Johnson & Johnson’s selective IL-23 inhibitor demonstrated clinically meaningful improvements compared to placebo in ulcerative colitis, new study data shows.

TREMFYA ulcerative colitisTREMFYA ulcerative colitis

Initial data from a Phase III maintenance study of TREMFYA ® (guselkumab) has demonstrated promising remission rates obtained from a dual-acting monoclonal antibody given to ulcerative colitis (UC) patients.

This data from Johnson & Johnson’s Phase III QUASAR study is being presented at Digestive Disease Week 2024 (Abstract #759).

Achievement of clinical remission

  • Fifty percent of patients with moderate to severe active ulcerative colitis given subcutaneous TREMFYA (guselkumab) 200mg every four weeks achieved the primary endpoint of clinical remission
  • This observation was also seen in 45.2 percent of patients given subcutaneous TREMFYA 100mg every eight weeks.

This data for the primary endpoint of clinical remission at Week 44 was achieved compared to placebo (18.9 percent).

Additional analyses showed that in the ulcerative colitis patients who achieved clinical remission, 67 percent and 71 percent, respectively, also achieved endoscopic remission at Week 44.

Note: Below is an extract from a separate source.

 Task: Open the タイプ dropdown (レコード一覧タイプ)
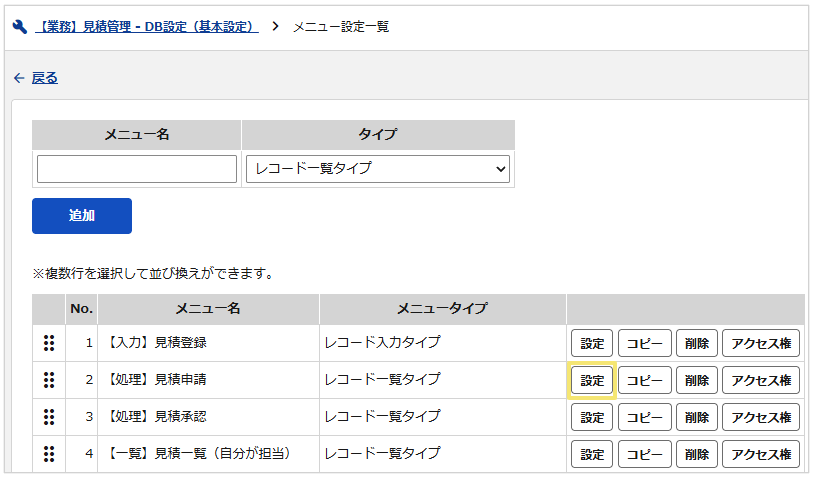(377, 169)

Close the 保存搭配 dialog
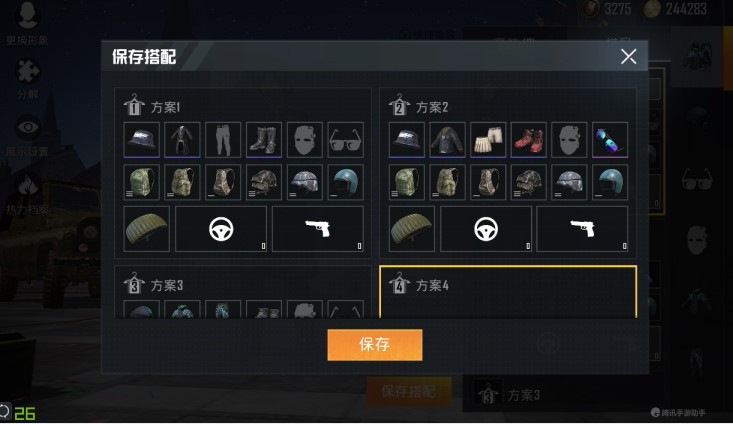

According to Johnson & Johnson, both TREMFYA treatment groups also met all nine major secondary endpoints with high statistical significance and clinically meaningful improvements compared to placebo .

About TREMFYA (guselkumab) for ulcerative colitis

“These data suggest the potential of guselkumab to provide durable, clinical remission and improve important high-bar endpoints such as endoscopic remission to the point of normalisation and histologic remission”

In the trial, the selective IL-23 inhibitor was evaluated in adults with moderately to severely active ulcerative colitis with inadequate response or intolerance to conventional therapy such as corticosteroids, other biologics and/or JAK inhibitors.

Developed by Johnson & Johnson, TREMFYA is the first approved fully-human dual-acting monoclonal antibody that blocks IL-23, a key driver of pathogenesis in inflammatory diseases.

“These data suggest the potential of guselkumab to provide durable, clinical remission and improve important high-bar endpoints such as endoscopic remission to the point of normalisation and histologic remission,” stated Dr David Rubin, Chief, Section of Gastroenterology, Hepatology and Nutrition, University of Chicago and lead study investigator.

Johnson & Johnson stated that this year, it submitted regulatory applications for the approval of TREMFYA to treat adults with moderately to severely active ulcerative colitis in countries or regions including the US and Europe.